BOGOTÁ.— El gobierno de Colombia planea imponer un “impuesto a la riqueza” sobre los activos corporativos para financiar la reconstrucción de una región devastada por fuertes inundaciones este año.
El decreto de emergencia excluiría a las pequeñas y medianas empresas y se aplicaría únicamente a compañías con activos netos superiores a unos 10.000 millones de pesos (u$s 2,7 millones), informó el ministro de Hacienda, Germán Ávila, durante una reunión de gabinete transmitida por televisión.
Según la propuesta, esas empresas pagarían una tasa única de 0,6% sobre los activos que superen ese umbral, que aumentaría a 1,2% para activos netos por encima de 30.000 millones de pesos.
De acuerdo con la Constitución colombiana, el gobierno debe declarar un estado de emergencia económica y emitir un decreto para que el impuesto entre en vigor. Ávila señaló que los daños causados por las lluvias en la región Caribe se estiman en unos 8 billones de pesos (u$s 2.200 millones). Las inundaciones han dejado al menos 14 muertos, miles de cabezas de ganado perdidas, además de cultivos destruidos y comunidades desplazadas.

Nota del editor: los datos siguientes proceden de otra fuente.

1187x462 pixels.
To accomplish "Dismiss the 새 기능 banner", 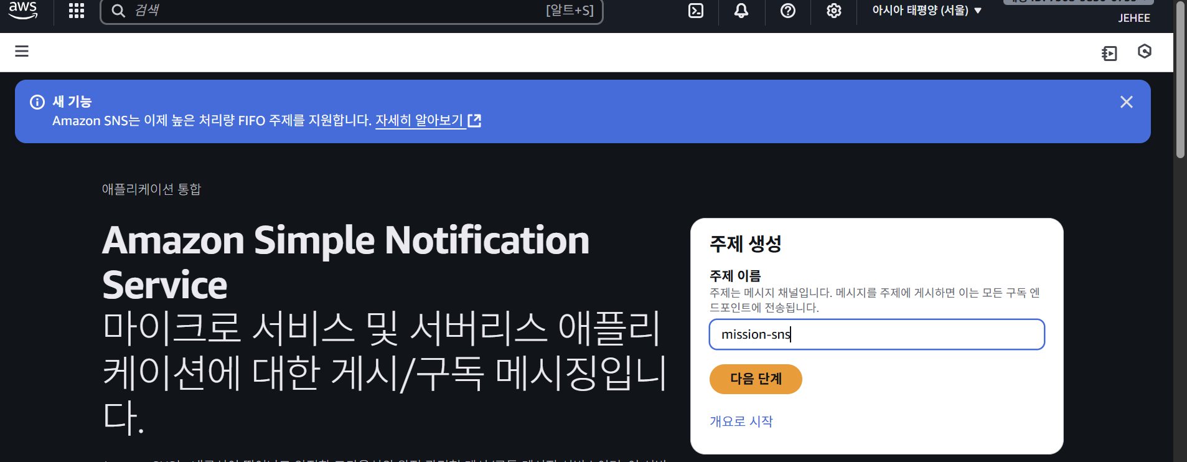I will click(1126, 102).
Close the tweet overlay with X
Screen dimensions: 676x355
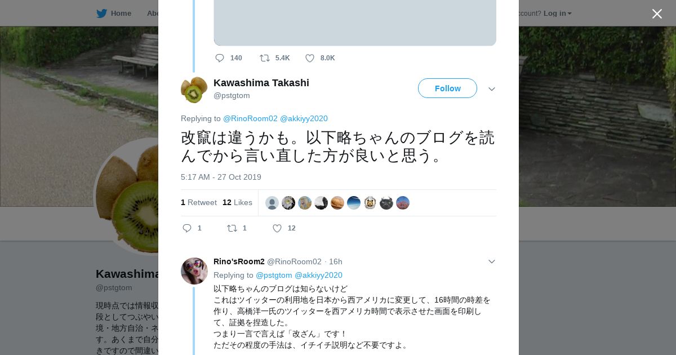coord(657,14)
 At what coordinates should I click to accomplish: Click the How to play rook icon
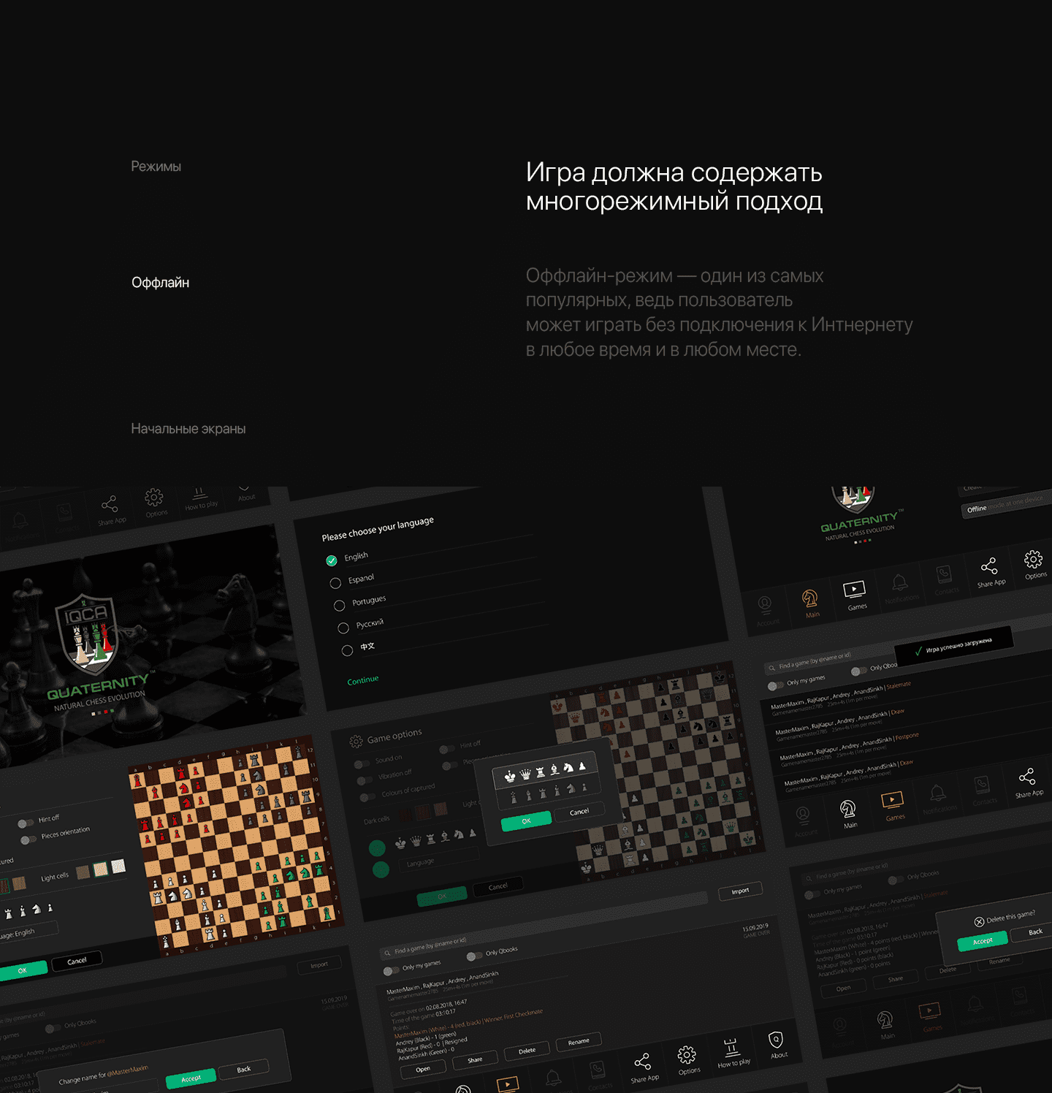click(x=731, y=1047)
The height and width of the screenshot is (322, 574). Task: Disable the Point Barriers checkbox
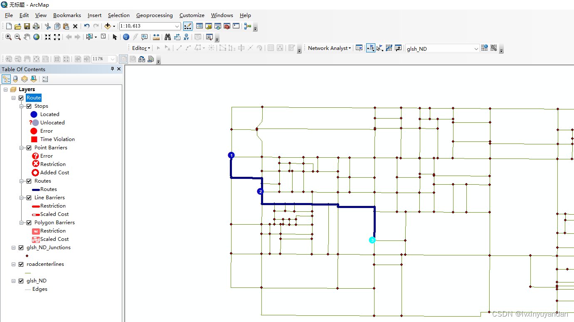click(29, 147)
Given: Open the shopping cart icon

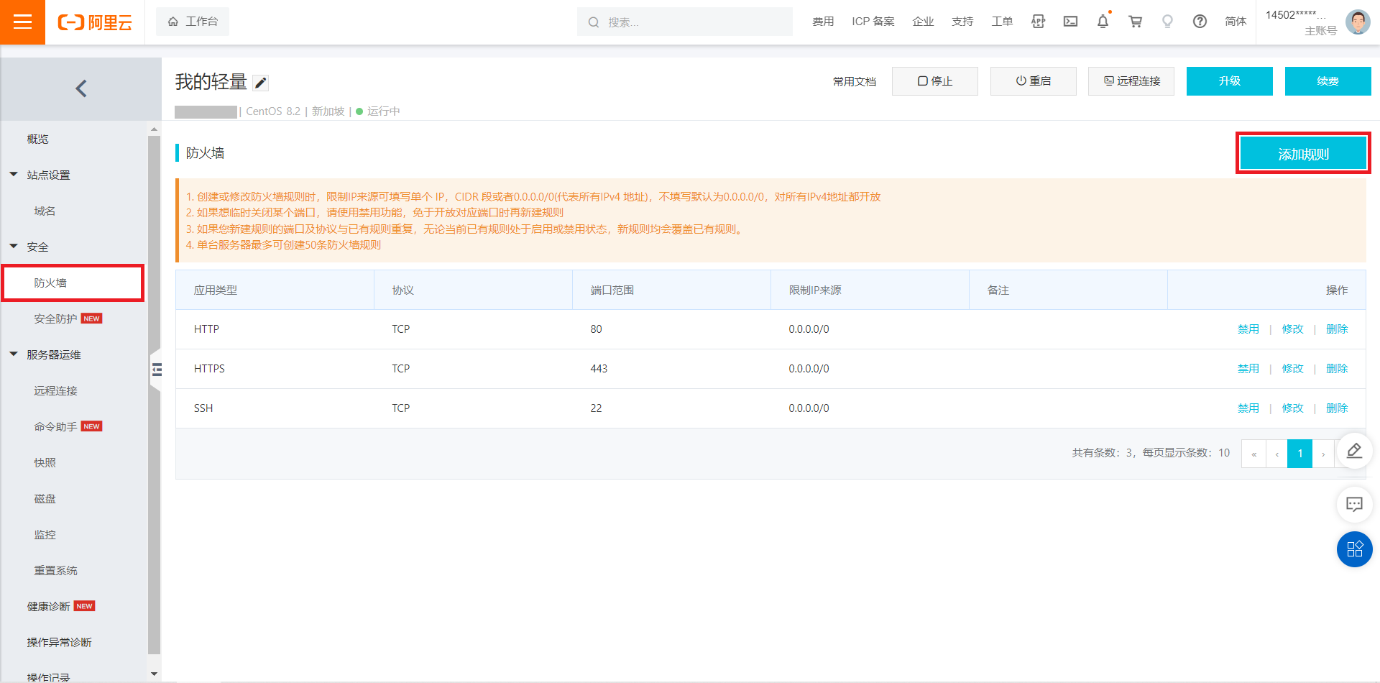Looking at the screenshot, I should tap(1135, 22).
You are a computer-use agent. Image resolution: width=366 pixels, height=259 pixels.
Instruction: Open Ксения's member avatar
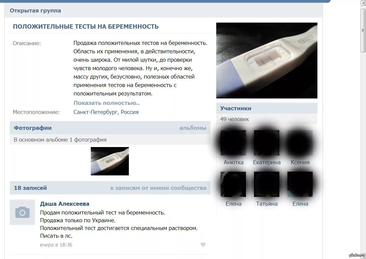[300, 143]
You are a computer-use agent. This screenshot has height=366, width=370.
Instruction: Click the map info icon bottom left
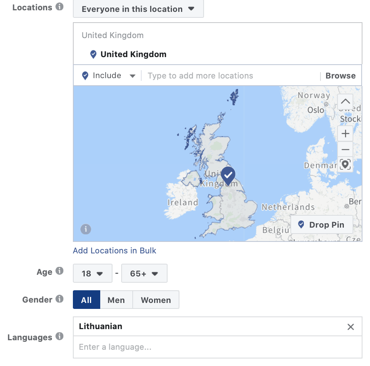(x=86, y=229)
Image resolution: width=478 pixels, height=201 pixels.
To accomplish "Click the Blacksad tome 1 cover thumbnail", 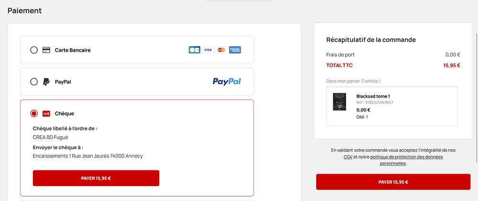I will [x=339, y=101].
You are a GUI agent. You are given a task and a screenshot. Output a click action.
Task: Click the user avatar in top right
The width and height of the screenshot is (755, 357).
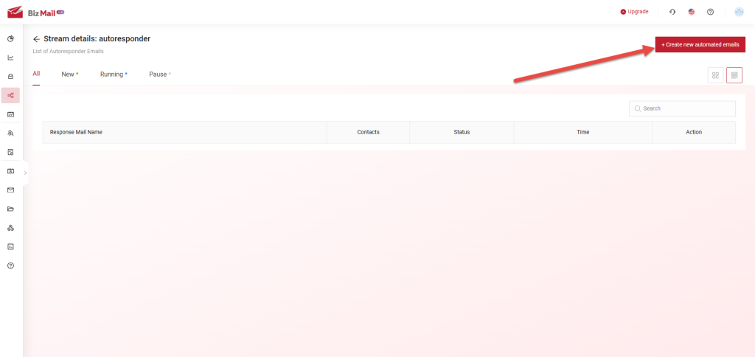(x=739, y=12)
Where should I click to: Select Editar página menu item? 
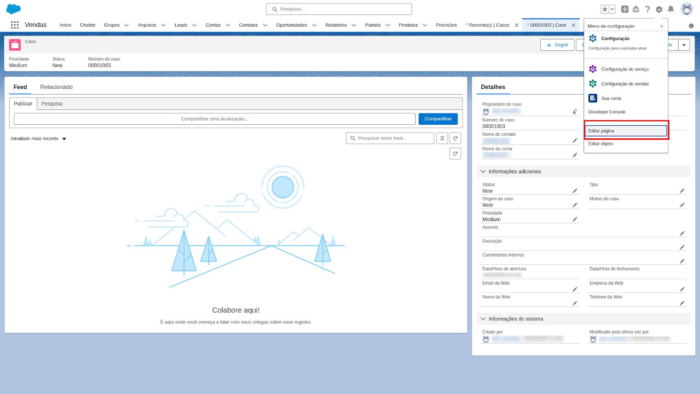click(x=626, y=131)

El gobierno ya intentó aumentar impuestos por decreto el año pasado, pero esas subas quedaron en suspenso mientras la Corte Constitucional analiza su legalidad. El ministro afirmó que el impuesto corporativo a la riqueza es necesario porque la administración no puede restablecer los mismos tributos de emergencia que fueron suspendidos por la justicia.